A côté de la modification de la loi de 1996 sur la compétitivité, il y a aussi toujours la première loi «Peeters», qui vise – et c’est maintenant confirmé par le texte du projet de loi – à flexibiliser le travail à outrance et même à allonger le temps de travail (de deux heures à 7,5 heures par semaine, 100 à 360 heures par an).
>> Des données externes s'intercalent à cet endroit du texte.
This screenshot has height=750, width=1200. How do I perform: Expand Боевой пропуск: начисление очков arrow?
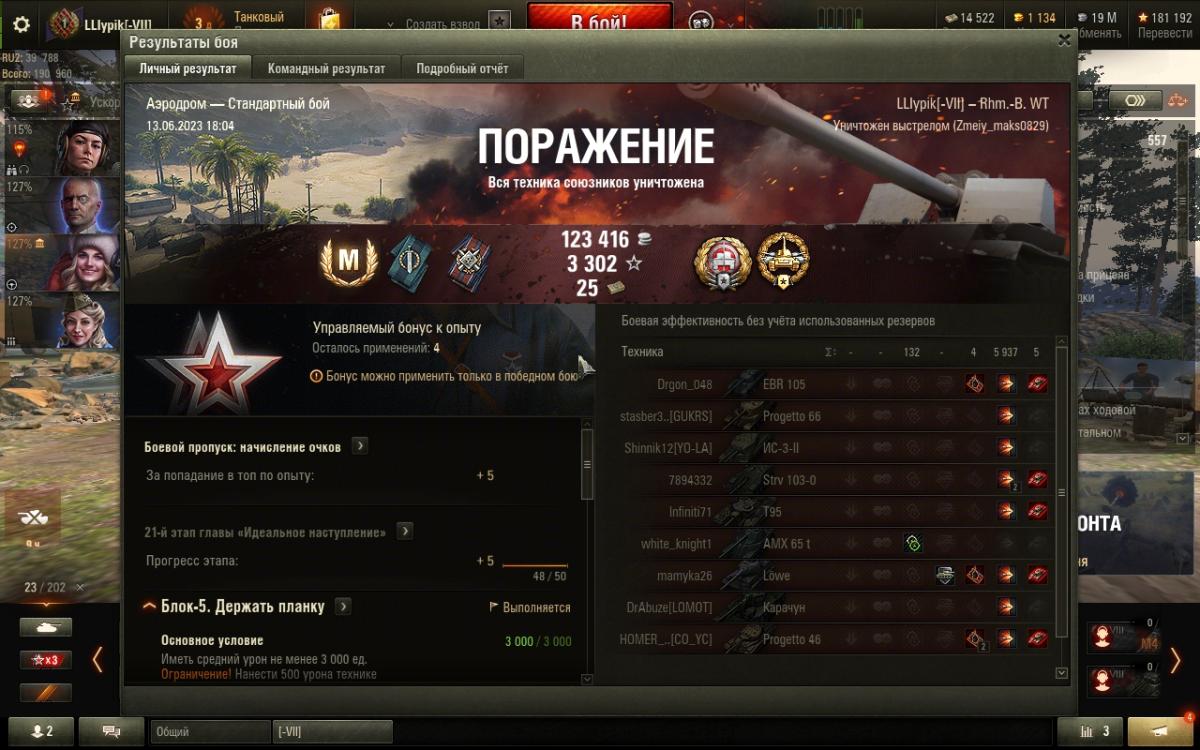click(x=360, y=446)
Les craintes formulées se révèlent fondées.
Oui, si ce projet de loi passe, votre patron pourra vous annoncer sept jours seulement à l’avance, que la semaine prochaine vous travaillerez le samedi en plus de votre semaine normale de travail. Tant pis pour l’excursion planifiée avec les enfants, tant pis pour votre match de foot.
Oui, si ce projet de loi passe, votre patron ne vous fera travailler que pendant les périodes de «pic» et vous renverra chez vous dans les périodes creuses. Fini les respirations entre deux coups de feu ; c’est l’intensification du travail pour tou.te.s.
Oui, si ce projet de loi passe, le temps de travail augmentera de cinq à 20% suivant les secteurs, et le chômage augmentera mécaniquement d’autant. Le gouvernement promettant que, comme par magie, les patrons qui auront besoin de moins de travailleurs pour effectuer le même travail, voyant ainsi le coût d’un emploi diminuer, investiront et engageront plus et feront mieux que compenser la perte mécanique d’emplois. C’est un leurre, et ils ne seront plus là pour payer les pots cassés.
Ce projet, ainsi que l’autre projet «Peeters», ne peuvent pas passer. Pour l’emploi, pour la cohésion sociale, pour une vision humaine du travail (un emploi qui n’épuise pas, qui est compatible avec les multiples engagements d’une vie et qui rémunère équitablement).
Article publié dans La Gauche #79 (septembre-octobre 2016).